Hydrochemical evolution of pore water in riverbed sedimentation zone during riverbank infiltration

Abstract

Abstract The riverbed sedimentation zone is an important zone of hydrochemistry, and the biogeochemical action in this zone has a significant impact on groundwater quality. As the main area where hydrochemistry occurs, studying the law of hydrochemical evolution within 1 m below the riverbed is of great significance for understanding the migration and removal of river pollutants. In this study, a combination of onsite monitoring and indoor experiments was used to analyze the variation characteristics of the hydrochemical composition of pore water during riverbank infiltration, as well as the main hydrochemical effects and influencing factors.

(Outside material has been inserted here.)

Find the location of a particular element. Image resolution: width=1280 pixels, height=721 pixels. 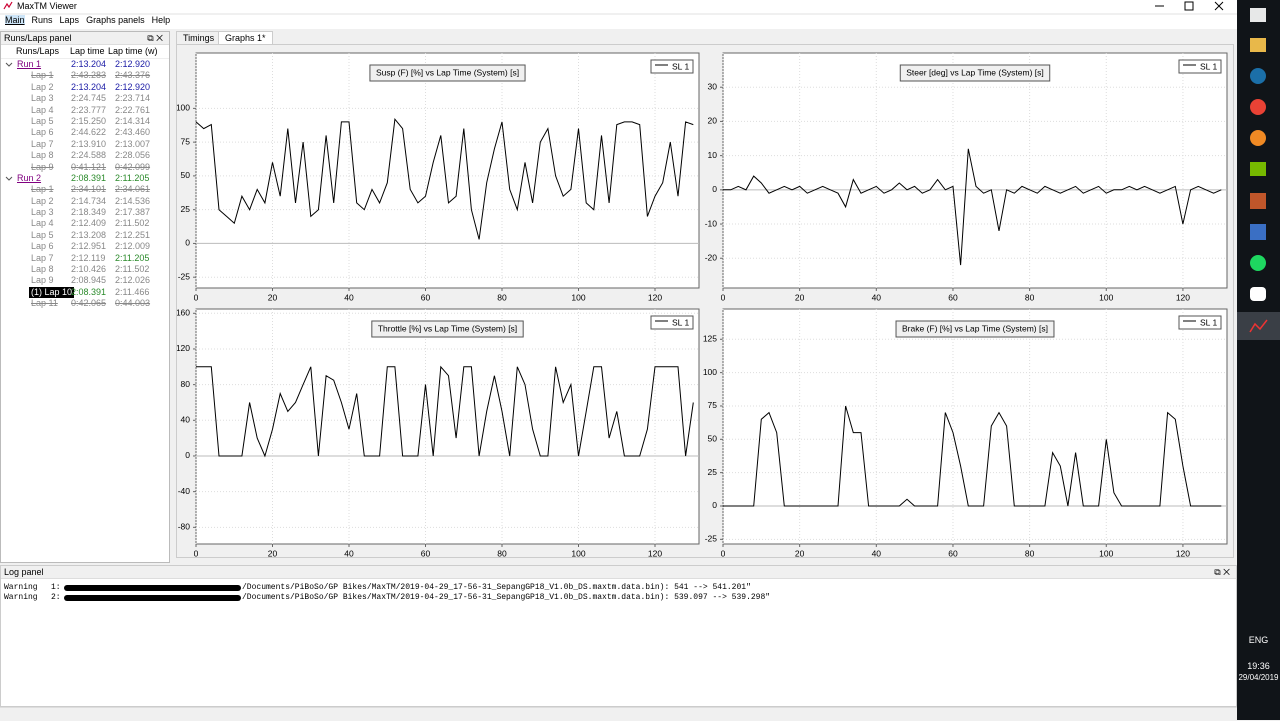

menu-item: Runs is located at coordinates (42, 20).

The results show that in the process of river water infiltration, a series of redox reactions occur in the riverbed sedimentation zone, and there are differences in different infiltration depths. From 0 to 20 cm below the riverbed, strong respiration and denitrification mainly occurred. Reductive dissolution of manganese minerals mainly occurred from 20 to 60 cm, and reductive dissolution of iron minerals mainly occurred from 60 to 90 cm. River water level, dissolved organic carbon content and microbial activity had varying degrees of influence on these redox effects. The recharge of river water infiltration ensures the exploitation amount of the pumping wells, but it also leads to the increase of some components in groundwater, and the extracted water cannot be directly drunk.